Sunday, November 27, 2005

Home is where the Equity is

I remember a conversation with my best friend in high school. We sat in my parents' living room in our impractical thrift store dresses, gossiping. My friend waved her arm around, emcompassing the room, my family, everything in a gesture. "This isn't what I want," she said. "It's not for me."

"What?"

"I can't do it," she said. "Two point five kids, a dog, a house in the suburbs. It's horrible. Don't you think it's horrible?"

She waited for me to agree and I mumbled something agreement-like, but I never really understood her. Even then I wanted a nice big home to call my own. I always figured I'd have children. And it sounded fine to have a partner, someone to share it with. I never believed that the state of suburbia could define me as a person, and I guess that's why I wasn't afraid of it.

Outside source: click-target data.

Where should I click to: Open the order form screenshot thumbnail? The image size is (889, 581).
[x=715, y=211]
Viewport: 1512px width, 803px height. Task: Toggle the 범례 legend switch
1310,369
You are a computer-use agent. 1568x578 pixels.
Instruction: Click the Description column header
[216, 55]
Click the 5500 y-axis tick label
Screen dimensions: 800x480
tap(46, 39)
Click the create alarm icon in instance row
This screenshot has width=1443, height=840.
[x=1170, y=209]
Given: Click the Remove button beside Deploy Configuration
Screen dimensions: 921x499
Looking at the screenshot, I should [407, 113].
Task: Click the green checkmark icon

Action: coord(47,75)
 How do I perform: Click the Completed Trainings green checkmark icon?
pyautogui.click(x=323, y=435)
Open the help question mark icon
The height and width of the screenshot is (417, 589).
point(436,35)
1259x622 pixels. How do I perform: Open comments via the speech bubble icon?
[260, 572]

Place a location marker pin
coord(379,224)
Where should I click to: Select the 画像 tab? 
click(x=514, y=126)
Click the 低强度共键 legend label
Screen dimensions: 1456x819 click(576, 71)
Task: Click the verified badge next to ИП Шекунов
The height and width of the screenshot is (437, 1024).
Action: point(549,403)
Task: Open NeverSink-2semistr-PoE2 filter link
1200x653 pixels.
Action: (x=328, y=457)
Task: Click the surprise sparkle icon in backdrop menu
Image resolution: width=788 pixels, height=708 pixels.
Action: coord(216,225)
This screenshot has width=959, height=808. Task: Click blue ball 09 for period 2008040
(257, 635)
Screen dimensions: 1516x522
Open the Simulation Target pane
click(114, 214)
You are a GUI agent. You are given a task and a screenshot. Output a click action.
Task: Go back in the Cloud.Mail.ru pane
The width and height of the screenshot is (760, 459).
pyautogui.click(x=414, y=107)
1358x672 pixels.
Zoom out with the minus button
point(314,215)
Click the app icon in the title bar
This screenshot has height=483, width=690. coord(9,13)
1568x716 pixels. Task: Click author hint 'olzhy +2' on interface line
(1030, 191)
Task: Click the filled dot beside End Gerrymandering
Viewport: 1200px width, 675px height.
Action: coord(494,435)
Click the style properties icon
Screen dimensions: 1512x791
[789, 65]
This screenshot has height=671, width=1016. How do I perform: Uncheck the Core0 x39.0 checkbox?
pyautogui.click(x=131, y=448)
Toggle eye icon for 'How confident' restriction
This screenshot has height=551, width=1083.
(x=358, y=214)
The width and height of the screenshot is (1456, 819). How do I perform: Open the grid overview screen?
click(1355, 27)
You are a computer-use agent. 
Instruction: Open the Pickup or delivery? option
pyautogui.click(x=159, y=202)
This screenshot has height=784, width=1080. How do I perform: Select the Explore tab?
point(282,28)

This is on my mind because I've been looking at classified ads to get a grip on the housing market. We're saving for a down payment, and will probably be saving for a long time, but it's nice to think that someday, I may not have neighbors stomping on the floor above my head. I might be able to properly fix things that are broken without going through a middleman. I could have a piece of land that's mine, just mine, and the only people with a key are people I know, not the landlord's son or daughter or cousin twice-removed.

It surprised me to learn that my best friend resented my lifestyle. That we could enjoy the comfort of my parents' living room while she sneered and held herself to a higher ideal. It made me wonder what she considered acceptable, and what exactly she thought she was running from because I never saw my future as a trap.